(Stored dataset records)

Start

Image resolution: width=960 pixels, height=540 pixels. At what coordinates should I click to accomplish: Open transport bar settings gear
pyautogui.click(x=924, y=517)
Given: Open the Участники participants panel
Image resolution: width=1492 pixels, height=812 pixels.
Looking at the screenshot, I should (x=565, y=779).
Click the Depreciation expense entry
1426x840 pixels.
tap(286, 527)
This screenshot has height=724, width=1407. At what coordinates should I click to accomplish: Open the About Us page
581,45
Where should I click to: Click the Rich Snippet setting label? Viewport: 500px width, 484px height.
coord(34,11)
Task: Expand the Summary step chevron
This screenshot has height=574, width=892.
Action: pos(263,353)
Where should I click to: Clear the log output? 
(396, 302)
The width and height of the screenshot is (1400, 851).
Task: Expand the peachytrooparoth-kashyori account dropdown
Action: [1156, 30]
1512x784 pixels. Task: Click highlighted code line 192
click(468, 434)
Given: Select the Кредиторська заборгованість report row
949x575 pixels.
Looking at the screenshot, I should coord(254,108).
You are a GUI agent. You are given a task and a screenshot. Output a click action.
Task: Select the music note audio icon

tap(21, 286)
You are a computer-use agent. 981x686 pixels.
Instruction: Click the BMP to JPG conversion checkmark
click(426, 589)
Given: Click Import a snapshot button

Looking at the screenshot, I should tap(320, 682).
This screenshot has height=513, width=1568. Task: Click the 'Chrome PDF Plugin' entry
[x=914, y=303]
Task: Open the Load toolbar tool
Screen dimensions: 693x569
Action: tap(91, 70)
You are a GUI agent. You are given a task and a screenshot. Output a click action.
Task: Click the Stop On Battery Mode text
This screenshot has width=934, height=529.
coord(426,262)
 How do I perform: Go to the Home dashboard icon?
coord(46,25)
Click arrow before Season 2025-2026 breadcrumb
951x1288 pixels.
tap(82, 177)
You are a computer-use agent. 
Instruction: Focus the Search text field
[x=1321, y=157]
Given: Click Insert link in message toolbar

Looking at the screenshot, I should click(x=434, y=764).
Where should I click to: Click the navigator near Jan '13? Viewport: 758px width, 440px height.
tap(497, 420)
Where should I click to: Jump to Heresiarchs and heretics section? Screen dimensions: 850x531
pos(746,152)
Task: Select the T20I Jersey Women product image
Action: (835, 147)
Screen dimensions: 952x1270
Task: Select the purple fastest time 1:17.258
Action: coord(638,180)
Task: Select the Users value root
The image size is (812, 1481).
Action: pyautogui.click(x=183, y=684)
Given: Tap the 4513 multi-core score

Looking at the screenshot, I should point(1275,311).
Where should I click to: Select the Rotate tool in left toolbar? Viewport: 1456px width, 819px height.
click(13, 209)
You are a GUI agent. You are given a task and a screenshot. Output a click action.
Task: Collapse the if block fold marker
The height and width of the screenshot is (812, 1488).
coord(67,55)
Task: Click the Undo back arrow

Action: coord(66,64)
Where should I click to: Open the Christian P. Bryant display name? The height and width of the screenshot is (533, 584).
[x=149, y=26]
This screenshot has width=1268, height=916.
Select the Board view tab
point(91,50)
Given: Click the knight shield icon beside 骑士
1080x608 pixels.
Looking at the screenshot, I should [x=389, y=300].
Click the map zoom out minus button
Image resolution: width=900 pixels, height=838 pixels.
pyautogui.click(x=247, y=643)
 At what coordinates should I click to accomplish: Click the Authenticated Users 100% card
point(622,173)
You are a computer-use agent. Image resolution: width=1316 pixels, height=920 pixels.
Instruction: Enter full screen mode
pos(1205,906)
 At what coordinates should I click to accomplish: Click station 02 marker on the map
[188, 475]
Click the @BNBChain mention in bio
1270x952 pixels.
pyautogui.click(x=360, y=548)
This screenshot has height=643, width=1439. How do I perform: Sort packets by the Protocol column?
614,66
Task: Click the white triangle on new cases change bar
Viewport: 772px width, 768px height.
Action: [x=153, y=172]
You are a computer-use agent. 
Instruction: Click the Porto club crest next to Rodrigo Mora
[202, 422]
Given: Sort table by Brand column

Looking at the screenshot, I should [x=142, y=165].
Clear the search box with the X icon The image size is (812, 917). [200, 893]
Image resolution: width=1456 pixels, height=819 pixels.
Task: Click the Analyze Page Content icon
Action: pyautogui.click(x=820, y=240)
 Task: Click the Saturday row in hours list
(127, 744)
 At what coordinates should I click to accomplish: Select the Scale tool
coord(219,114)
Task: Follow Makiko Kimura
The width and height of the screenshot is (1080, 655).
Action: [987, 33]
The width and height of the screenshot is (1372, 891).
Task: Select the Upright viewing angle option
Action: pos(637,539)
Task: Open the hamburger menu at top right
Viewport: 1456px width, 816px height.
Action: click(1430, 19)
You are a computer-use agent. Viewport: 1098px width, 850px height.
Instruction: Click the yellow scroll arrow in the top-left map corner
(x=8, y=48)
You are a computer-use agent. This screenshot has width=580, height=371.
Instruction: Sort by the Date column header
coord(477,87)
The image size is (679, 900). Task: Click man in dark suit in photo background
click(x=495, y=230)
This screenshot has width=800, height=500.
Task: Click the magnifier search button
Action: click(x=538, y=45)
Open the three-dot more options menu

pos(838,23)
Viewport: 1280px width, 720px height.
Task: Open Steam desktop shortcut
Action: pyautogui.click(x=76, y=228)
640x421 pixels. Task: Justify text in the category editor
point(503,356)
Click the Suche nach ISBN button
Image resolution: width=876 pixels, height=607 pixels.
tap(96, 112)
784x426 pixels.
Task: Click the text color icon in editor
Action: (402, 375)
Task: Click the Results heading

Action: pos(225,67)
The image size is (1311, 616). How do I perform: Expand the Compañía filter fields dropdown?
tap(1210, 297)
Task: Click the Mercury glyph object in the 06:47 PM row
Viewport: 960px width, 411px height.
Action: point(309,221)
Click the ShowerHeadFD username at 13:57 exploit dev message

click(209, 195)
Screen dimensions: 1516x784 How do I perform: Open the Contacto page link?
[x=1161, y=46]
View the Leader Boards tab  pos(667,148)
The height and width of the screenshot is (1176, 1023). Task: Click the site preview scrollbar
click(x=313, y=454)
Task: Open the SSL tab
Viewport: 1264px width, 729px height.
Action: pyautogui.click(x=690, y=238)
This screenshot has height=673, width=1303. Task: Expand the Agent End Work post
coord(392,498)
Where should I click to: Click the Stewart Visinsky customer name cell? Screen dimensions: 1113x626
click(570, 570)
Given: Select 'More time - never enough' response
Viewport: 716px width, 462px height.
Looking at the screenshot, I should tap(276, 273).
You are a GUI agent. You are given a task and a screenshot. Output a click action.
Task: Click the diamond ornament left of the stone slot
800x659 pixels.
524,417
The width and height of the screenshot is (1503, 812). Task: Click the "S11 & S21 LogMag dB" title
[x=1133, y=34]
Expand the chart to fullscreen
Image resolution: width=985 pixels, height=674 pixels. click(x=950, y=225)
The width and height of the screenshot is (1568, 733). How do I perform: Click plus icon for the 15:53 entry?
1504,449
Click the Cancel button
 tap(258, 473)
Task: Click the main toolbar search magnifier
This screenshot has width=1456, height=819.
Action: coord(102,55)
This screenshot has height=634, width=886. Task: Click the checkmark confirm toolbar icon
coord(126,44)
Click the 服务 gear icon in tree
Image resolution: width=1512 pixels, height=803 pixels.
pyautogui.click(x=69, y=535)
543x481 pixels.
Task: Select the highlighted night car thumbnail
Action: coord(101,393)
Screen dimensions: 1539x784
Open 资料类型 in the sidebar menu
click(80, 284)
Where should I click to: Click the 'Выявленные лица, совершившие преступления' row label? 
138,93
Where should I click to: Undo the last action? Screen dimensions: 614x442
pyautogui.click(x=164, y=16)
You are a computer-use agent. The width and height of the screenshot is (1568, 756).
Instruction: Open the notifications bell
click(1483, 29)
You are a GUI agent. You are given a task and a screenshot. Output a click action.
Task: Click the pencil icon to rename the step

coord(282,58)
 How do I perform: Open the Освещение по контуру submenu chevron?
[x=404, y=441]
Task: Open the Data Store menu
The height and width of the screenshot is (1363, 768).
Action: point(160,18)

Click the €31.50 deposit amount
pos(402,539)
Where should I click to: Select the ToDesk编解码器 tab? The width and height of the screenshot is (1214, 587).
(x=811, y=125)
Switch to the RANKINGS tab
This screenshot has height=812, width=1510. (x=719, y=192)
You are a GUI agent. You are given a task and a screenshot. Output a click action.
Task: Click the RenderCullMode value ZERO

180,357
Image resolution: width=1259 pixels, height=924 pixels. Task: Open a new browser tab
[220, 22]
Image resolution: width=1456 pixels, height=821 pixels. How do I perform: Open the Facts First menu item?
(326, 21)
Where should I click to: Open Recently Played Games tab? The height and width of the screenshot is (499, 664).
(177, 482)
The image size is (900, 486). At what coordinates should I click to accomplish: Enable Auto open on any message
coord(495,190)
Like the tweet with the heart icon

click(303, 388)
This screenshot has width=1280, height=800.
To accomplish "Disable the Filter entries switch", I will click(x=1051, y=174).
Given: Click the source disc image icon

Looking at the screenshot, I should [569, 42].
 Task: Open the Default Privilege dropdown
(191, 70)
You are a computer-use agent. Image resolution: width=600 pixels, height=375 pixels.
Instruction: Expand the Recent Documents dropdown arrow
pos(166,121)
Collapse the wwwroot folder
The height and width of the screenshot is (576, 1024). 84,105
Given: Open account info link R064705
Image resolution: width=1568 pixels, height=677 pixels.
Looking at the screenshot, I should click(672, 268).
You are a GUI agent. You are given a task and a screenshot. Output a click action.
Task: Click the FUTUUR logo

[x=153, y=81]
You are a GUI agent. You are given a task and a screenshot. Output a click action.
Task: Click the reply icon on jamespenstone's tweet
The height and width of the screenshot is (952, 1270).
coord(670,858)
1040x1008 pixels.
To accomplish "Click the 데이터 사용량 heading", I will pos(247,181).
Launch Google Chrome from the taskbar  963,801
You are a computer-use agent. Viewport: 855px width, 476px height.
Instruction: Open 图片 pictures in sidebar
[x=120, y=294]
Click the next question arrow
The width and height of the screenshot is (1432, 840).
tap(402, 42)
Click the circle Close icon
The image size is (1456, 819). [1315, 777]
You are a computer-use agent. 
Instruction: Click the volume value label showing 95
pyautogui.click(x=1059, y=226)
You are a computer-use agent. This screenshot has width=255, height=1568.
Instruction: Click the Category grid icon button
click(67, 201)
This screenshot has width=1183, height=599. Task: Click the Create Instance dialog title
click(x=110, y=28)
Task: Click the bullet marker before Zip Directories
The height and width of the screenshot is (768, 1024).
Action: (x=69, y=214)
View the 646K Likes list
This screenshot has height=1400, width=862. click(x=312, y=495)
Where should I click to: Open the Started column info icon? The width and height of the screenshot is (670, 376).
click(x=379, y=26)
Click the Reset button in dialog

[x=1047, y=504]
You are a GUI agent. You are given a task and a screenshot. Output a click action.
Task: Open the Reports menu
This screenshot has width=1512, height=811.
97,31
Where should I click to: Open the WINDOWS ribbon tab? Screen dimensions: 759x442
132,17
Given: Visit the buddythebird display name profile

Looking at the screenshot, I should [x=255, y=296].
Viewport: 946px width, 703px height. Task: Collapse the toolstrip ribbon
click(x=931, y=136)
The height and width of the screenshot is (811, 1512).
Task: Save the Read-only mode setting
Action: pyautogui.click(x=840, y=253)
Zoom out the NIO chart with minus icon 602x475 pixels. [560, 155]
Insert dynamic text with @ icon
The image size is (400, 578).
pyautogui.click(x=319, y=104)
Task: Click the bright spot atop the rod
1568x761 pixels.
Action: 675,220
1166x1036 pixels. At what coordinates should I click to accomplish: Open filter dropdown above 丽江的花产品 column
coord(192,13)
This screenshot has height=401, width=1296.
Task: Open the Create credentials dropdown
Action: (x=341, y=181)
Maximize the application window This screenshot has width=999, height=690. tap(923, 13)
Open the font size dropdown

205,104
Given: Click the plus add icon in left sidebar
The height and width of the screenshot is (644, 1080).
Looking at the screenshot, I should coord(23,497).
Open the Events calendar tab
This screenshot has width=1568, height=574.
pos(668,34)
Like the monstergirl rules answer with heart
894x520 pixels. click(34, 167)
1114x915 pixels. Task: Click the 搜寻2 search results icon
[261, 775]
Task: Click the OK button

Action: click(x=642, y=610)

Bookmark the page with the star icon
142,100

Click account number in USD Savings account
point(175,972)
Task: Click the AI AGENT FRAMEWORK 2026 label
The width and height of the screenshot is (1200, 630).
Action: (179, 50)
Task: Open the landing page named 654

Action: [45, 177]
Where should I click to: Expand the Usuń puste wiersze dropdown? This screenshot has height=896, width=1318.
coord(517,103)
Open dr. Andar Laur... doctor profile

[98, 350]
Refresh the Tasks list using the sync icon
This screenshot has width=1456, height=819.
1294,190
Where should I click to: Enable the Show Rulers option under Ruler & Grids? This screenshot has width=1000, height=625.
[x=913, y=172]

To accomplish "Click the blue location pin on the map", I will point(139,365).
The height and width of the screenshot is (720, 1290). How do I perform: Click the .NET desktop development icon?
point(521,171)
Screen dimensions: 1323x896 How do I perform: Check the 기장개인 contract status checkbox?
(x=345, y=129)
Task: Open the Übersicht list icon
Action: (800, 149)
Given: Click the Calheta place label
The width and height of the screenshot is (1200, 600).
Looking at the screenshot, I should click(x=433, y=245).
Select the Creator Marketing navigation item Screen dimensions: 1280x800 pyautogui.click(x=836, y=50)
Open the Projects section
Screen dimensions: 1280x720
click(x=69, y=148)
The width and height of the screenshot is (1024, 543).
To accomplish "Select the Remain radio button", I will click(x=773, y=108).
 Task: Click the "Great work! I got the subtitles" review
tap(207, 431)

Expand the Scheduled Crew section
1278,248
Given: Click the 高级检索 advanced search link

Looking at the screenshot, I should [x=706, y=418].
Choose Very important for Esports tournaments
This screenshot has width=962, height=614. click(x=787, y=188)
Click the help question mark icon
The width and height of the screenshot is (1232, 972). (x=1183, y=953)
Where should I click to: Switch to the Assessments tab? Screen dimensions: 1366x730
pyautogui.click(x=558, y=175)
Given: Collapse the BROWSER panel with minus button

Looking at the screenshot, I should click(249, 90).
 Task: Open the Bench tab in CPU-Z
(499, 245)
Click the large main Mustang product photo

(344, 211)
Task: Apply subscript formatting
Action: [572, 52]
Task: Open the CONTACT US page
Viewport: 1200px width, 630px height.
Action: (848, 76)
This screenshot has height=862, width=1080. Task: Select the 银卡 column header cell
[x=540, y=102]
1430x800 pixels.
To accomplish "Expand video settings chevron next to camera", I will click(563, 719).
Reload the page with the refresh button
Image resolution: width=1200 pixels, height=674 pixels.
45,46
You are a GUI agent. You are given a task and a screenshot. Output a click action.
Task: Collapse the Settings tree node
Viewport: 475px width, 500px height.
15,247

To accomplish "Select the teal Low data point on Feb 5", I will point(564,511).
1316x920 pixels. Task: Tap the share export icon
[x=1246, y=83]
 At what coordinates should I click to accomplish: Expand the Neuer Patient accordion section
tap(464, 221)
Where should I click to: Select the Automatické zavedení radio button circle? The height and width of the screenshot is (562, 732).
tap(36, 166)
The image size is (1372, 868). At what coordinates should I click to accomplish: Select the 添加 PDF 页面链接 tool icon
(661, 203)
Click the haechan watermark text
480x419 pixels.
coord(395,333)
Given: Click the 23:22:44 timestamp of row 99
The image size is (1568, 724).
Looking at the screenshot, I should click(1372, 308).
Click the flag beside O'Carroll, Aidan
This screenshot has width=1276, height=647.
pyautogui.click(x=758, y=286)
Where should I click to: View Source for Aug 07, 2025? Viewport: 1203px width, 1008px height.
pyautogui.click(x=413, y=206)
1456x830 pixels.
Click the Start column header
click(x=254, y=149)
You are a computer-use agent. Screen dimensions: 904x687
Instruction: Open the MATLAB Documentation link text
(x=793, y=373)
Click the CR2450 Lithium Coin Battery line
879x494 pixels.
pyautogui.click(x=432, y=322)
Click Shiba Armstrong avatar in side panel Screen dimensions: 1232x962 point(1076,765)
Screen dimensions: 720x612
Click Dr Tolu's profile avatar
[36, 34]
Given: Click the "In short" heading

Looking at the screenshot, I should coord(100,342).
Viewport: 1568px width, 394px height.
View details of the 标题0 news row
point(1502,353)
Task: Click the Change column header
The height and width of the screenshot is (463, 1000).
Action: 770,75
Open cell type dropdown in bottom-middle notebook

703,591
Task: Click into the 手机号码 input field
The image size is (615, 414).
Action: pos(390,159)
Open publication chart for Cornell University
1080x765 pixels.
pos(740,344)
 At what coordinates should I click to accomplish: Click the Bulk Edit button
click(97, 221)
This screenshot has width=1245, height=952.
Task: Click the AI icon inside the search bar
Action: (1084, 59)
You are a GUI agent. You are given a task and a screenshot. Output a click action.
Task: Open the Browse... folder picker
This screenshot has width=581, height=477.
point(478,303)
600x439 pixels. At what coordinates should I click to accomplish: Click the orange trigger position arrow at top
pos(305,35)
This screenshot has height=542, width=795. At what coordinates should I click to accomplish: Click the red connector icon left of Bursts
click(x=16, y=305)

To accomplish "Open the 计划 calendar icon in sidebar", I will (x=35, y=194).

End

Directions for this task:
Show every line of the records above that contains the word "Insert", matching case exactly.

Response to the task:
Given: Click Insert link in message toolbar
Insert dynamic text with @ icon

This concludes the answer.